Indien deze herplaatsing geschiedt op verzoek van werknemer zal het verschil tussen de
oorspronkelijke en het nieuwe vaste basissalaris inclusief een eventuele persoonlijke toeslag
wordt afgekocht voor een periode van 3 jaar.
Voor medewerkers geboren voor 1955 worden bij herplaatsing in een lager ingedeelde functie
de opgebouwde pensioenrechten niet verlaagd. Dit zal worden gerealiseerd door de
zogenaamde "knipmethode" toe te passen.
Indien herplaatsing geschiedt op uitdrukkelijk verzoek van de werkgever zal het verschil
tussen de oorspronkelijke en de nieuwe salarisschaal worden bevroren (dit verschil wordt
vastgelegd in een Friesland Coberco-toeslag die niet meestijgt met de verhogingen van de
CAO)
Bij herplaatsing in een interne passende functie wordt de garantie m.b.t. het variabele
inkomensdeel afgebouwd. Met de afbouw van het variabele inkomensdeel wordt begonnen op
het moment dat de betrokkene definitief is herplaatst. De afbouw wordt:
- 4 maanden: 80% van het garantiebedrag;
- 4 maanden: 60% van het garantiebedrag;
- 3 maanden: 40% van het garantiebedrag;
- 3 maanden: 20% van het garantiebedrag.
Het garantiebedrag wordt niet toegekend op het moment dat op basis van het nieuwe rooster
het variabele inkomen gelijk of hoger wordt aan het garantiebedrag.
Indien de medewerker bij herplaatsing 55 jaar of ouder is, blijft het vast en variabele inkomen
onaangetast.
5.3.6
Schadeloosstelling
a. Bij vertrek op eigen verzoek
Indien artikel 3 lid 18 sub 1 van toepassing is (de medewerker beëindigt op eigen verzoek het
dienstverband vanaf datum vervallen functie / het werk) ontvangt de medewerker een bruto
schadeloosstelling als hij aan de volgende voorwaarden voldoet:
- werknemer dient een schriftelijke mededeling te hebben ontvangen van het feit dat zijn
functie/werk komt te vervallen;
- het recht op schadeloosstelling ontstaat niet eerder dan dat de functie / het werk van de
herplaatsingskandidaat daadwerkelijk is vervallen;
- de beëindiging zal plaats vinden zoals is vastgelegd in de individuele actieplan zoals
bedoeld bij artikel 4 lid 2.
De hoogte van de bruto schadeloosstelling wordt als volgt bepaald:
- tot en met 44 jaar: 1 maandsalaris per dienstjaar;
23 januari 2003
16 van 26
- vanaf 45 jaar tot en met 54 jaar: 1,5 maandsalaris per dienstjaar over de jaren vanaf 45 tot
en met 54 jaar
Voorts ontvangt de betrokken medewerker, indien sprake is van variabel inkomen,
daarenboven als schadeloosstelling een bedrag ineens dat overeenkomt met het totaal van de
af te bouwen garantiebedragen van het variabel inkomensdeel conform artikel 5 lid 3 sub 5.
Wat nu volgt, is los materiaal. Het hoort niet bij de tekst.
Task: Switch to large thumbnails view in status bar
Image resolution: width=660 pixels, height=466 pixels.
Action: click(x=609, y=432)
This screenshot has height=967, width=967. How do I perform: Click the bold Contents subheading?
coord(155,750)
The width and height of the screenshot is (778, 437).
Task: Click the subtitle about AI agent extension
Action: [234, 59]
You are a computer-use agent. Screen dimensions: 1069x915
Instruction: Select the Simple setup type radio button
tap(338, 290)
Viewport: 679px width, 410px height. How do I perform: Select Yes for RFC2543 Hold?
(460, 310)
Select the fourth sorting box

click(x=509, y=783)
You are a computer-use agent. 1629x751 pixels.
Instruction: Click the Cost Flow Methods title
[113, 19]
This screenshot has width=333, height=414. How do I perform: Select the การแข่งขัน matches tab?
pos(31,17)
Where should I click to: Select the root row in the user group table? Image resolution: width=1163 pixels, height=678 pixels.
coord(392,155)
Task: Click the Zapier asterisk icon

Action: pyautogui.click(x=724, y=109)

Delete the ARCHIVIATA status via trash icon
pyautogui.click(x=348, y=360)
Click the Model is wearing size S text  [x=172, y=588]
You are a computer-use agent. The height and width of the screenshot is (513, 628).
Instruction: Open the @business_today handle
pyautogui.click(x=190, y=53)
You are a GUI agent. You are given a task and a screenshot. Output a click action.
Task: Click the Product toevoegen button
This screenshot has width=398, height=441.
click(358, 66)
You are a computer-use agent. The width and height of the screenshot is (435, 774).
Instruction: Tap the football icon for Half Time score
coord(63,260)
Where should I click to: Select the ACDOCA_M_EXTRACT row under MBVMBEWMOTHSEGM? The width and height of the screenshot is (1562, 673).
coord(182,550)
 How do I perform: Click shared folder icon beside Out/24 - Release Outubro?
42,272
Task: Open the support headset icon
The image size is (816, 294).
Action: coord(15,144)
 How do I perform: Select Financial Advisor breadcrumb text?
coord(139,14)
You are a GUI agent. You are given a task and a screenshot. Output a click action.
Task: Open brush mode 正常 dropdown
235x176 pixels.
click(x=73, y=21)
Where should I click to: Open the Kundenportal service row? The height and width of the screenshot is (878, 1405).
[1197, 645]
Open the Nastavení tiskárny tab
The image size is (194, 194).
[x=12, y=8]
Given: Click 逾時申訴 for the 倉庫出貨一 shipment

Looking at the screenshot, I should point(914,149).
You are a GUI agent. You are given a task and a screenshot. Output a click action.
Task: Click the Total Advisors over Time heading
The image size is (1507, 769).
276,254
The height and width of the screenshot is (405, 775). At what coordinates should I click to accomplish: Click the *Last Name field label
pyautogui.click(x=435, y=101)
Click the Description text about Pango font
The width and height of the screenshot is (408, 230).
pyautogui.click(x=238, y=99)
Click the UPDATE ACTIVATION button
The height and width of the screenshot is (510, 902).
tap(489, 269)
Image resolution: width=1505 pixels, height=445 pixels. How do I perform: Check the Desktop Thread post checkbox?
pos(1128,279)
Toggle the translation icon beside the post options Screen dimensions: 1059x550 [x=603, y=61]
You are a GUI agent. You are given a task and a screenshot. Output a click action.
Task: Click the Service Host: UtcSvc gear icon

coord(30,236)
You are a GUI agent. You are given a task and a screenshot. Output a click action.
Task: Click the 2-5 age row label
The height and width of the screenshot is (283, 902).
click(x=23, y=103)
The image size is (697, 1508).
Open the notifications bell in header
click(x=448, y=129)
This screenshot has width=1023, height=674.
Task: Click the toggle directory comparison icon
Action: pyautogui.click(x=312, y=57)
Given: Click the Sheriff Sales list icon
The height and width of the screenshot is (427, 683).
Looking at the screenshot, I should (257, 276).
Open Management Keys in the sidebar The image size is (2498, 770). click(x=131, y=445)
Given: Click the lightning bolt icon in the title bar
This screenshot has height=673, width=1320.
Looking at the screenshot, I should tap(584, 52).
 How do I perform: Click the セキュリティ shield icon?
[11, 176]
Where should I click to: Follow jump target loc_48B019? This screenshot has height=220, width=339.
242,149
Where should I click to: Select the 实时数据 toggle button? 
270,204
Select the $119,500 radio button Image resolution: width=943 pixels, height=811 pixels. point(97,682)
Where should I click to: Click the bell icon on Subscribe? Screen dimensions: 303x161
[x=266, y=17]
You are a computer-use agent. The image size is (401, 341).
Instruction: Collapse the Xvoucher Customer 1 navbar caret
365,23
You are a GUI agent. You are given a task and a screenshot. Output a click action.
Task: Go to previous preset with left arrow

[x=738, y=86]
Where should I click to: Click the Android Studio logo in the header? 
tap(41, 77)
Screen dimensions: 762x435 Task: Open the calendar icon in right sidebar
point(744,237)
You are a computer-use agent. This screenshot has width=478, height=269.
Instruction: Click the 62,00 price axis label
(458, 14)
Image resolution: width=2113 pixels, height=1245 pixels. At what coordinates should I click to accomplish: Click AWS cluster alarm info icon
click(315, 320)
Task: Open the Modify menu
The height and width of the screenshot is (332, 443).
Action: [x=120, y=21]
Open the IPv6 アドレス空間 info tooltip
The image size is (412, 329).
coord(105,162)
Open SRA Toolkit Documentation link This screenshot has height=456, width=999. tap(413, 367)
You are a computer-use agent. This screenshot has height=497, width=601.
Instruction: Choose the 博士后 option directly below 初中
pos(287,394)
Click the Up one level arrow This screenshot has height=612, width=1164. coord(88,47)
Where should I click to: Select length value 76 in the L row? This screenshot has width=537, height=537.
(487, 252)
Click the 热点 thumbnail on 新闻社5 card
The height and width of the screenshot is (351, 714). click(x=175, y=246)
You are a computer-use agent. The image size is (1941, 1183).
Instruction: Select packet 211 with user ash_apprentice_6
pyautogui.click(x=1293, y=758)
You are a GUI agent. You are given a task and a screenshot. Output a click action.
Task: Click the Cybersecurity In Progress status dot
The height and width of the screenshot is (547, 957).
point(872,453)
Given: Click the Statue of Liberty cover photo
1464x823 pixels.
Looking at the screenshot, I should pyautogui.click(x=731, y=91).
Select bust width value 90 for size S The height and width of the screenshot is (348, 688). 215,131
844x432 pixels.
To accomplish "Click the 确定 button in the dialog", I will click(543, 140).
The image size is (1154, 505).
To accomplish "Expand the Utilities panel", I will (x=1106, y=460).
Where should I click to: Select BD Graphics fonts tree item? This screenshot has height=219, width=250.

De afbouw van de schadeloosstelling is als volgt:
- Gedurende het begeleidingstraject zoals bedoeld in artikel 4 lid 2 behoudt hij recht op de
volledige schadeloosstelling.
- Daarna vindt een aftrek van 8% van de schadeloosstelling plaats over iedere maand dat de
betrokkene nog bij de werkgever in dienst is.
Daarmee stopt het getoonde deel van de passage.